* **EXERCISE BRIEF**
Pull out each line of the entries below that contains the string "size" and copy it in full.

Dataset excerpt:

:::::

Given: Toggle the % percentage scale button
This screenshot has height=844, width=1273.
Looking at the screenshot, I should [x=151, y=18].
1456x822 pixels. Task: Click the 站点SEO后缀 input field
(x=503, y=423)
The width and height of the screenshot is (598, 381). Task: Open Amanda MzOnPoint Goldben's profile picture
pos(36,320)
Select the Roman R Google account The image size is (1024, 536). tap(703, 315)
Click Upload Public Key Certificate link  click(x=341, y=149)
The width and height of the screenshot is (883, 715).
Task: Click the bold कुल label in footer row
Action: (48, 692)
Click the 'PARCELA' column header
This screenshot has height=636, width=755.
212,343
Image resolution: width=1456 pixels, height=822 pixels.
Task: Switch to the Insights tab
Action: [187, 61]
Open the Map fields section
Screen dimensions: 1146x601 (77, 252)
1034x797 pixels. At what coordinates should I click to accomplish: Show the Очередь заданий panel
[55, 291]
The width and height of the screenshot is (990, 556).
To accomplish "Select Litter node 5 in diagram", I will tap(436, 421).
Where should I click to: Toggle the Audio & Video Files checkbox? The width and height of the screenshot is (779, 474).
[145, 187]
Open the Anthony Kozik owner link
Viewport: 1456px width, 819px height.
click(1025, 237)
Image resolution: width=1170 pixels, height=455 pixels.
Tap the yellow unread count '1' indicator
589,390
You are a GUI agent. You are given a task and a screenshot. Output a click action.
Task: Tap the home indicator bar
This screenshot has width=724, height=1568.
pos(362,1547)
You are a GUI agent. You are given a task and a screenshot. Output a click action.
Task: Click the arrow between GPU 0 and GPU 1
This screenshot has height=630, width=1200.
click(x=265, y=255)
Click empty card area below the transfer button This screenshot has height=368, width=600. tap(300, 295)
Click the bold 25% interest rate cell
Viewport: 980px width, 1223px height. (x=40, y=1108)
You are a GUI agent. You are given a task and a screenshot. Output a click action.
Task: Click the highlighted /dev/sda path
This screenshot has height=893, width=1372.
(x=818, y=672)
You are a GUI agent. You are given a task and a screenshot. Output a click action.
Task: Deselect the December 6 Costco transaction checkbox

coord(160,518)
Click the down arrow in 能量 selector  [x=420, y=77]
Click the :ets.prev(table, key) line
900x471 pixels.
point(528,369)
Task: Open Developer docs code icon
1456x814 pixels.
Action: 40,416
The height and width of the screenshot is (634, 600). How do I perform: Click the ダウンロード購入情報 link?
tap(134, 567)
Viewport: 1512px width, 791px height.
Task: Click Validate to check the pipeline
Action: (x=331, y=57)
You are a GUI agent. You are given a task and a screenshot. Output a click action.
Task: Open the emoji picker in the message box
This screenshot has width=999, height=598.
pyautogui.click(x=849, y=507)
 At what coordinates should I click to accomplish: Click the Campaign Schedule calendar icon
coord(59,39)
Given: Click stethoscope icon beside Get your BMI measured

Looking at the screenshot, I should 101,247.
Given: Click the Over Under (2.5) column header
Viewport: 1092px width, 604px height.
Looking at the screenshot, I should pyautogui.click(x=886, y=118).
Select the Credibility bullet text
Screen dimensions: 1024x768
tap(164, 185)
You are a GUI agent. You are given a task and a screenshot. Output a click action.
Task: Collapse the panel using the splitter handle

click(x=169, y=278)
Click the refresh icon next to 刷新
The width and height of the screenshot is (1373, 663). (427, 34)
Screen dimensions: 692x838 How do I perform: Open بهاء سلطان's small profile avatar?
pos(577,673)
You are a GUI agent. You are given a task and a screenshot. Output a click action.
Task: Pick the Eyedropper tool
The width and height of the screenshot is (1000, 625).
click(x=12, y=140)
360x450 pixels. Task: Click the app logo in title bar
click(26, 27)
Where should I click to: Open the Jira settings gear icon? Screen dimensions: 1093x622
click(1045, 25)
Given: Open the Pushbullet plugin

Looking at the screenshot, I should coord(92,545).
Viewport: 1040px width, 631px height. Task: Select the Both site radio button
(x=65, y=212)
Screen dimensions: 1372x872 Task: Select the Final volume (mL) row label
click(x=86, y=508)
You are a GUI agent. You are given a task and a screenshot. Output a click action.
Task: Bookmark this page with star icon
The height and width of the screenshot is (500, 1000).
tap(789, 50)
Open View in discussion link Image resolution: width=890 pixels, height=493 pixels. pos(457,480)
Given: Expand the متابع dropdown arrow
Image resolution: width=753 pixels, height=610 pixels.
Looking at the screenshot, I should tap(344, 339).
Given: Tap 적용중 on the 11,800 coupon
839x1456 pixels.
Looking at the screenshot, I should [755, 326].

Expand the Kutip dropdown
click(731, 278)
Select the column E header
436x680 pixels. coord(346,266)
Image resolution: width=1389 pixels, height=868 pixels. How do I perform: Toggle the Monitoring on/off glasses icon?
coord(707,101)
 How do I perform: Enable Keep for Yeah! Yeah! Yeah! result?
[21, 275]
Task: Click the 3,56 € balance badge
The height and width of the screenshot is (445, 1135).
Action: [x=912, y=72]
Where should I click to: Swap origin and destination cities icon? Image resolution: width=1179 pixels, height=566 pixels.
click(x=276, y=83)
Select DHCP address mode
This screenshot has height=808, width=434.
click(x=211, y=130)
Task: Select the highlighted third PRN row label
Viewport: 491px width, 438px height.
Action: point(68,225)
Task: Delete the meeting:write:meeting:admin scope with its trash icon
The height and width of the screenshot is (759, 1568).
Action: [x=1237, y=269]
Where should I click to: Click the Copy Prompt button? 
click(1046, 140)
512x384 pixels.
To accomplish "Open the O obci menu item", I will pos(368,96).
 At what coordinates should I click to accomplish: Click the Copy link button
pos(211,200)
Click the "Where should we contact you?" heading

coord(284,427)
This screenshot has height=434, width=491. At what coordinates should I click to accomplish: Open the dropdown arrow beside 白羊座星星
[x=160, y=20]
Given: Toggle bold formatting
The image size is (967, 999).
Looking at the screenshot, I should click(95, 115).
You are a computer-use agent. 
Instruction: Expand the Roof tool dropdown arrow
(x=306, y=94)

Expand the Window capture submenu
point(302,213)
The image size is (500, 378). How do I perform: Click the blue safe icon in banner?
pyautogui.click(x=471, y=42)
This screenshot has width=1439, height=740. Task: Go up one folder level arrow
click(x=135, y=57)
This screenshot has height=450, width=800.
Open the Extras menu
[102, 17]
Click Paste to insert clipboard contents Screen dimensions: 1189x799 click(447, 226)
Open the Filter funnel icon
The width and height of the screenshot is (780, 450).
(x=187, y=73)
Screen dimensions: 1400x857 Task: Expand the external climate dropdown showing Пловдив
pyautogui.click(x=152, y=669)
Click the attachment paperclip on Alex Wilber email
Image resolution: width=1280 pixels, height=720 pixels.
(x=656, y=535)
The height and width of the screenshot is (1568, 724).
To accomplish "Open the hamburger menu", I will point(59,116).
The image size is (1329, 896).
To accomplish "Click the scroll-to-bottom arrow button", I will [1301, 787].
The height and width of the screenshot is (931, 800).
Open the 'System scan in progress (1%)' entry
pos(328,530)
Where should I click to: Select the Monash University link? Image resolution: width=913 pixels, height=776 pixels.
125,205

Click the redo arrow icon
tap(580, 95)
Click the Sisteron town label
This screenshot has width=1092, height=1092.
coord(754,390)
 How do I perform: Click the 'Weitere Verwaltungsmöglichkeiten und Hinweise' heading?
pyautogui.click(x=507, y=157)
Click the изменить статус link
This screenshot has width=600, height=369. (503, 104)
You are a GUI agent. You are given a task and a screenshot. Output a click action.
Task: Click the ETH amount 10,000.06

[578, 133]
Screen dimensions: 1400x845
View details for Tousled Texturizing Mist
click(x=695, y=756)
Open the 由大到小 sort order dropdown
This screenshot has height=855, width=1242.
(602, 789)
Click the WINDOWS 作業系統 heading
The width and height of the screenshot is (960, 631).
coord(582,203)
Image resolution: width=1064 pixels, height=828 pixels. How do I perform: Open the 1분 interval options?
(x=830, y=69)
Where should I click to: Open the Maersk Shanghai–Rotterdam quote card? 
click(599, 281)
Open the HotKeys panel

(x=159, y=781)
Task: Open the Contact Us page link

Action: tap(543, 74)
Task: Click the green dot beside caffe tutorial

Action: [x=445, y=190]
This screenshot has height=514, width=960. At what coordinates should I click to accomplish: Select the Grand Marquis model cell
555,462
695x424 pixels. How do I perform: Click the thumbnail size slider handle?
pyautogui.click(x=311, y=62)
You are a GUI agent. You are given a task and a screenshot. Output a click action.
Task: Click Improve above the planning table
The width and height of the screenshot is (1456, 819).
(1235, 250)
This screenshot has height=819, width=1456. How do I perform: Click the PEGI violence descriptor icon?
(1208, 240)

:::::

* **OUTPUT BELOW**
Select the Roman R Google account The image size is (1024, 536). tap(703, 315)
The image size is (967, 999).
The image size is (500, 378). How do I perform: Click the blue safe icon in banner?
The image size is (1329, 896).
695x424 pixels. How do I perform: Click the thumbnail size slider handle?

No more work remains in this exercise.